■ **TUGAS**:
Sambung teks tentang sekolah inklusi di bawah ini, dimulai tepat sesudah kalimat terakhirnya.

■ **TEKS BACAAN**:
= = = = =

Menurut Doni, sekolah inklusi masih terbatas hanya untuk yang diberi mandat. Akibatnya, sekolah lain tak membuka diri untuk penyandang disabilitas di sekitar lingkungan sekolah karena tidak mendapat mandat. Padahal, dorongan untuk menuju sekolah inklusi secara masif dan menjadi kesadaran sekolah bisa dilakukan dengan memasukkan poin akreditasi.
Dengan demikian, sekolah menjadi terbuka untuk menjadi sekolah inklusi sehingga pendidikan lebih manusiawi. ”Separasi dan segregasi bagi penyandang disabilitas dalam layanan pendidikan adalah pilihan terakhir dan ini butuh lembaga asesmen,” kata Doni.
Dari data pokok pendidikan (dapodik) Kementerian Pendidikan, Kebudayaan, Riset, dan Teknologi (Kemendikbudristek) tahun 2021, terdata baru sekitar 12 persen sekolah inklusi. Di jenjang sekolah dasar (SD), ada 17.134 sekolah dengan jumlah 57.155 siswa. Sejauh ini sekolah inklusi baru dilaksanakan di 511 kabupaten/kota.
Ragam disabilitas siswa terdiri dari penglihatan, pendengaran, motorik halus, motorik kasar, berbicara, intelektual, kesulitan belajar spesifik, perhatian atau perilaku, dan emosi. Pertumbuhan partisipasi siswa penyandang disabilitas di sekolah tahun 2024 ditargetkan mencapai 49 persen.
Padahal, Peraturan Menteri Pendidikan Nasional Nomor 70 Tahun 2009 mewajibkan pemerintah kabupaten/kota menunjuk paling sedikit satu sekolah dasar dan satu sekolah menengah pertama pada setiap kecamatan serta satu satuan pendidikan menengah untuk menyelenggarakan pendidikan inklusif yang wajib menerima peserta didik berkebutuhan khusus.

= = = = =

■ **KUTIPAN SUMBER**:
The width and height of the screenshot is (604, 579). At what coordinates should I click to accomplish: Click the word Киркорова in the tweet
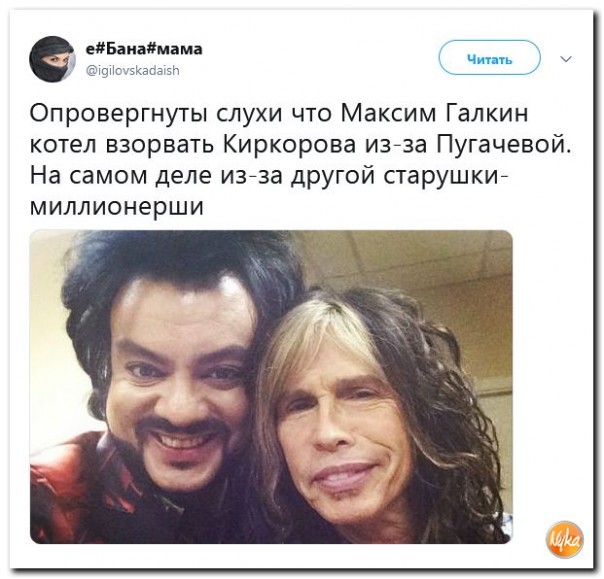tap(289, 145)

= = = = =

■ **HASIL**:
Berdasarkan ”Catatan Kebijakan Pendidikan Inklusif-Ringkasan Temuan Awal dari Bank Dunia” yang ditulis Sony Herdiana, Anna Hata, Joko Yuwono Ruwiyati Purwana, dan Shinsaku Nomura, hampir 30 persen anak dengan disabilitas tidak memiliki akses pendidikan.
Di antara mereka yang mengakses pendidikan, proporsi anak perempuan disabilitas lebih rendah daripada anak laki-laki, yaitu 39 persen dari semua anak-anak disabilitas mengenyam pendidikan di sekolah. Korelasi negatif antara peserta didik disabilitas dan tingkat kehadiran di Indonesia adalah salah satu yang tertinggi di antara negara-negara berpenghasilan rendah dan menengah.
Kondisi disabilitas mengurangi tingkat kehadiran di sekolah sebesar 61 persen untuk anak laki-laki dan 59 persen untuk anak perempuan. Rata-rata lama sekolah di kalangan anak-anak disabilitas hanya 4,7 tahun, sedangkan rata-rata nasional 8,8 tahun.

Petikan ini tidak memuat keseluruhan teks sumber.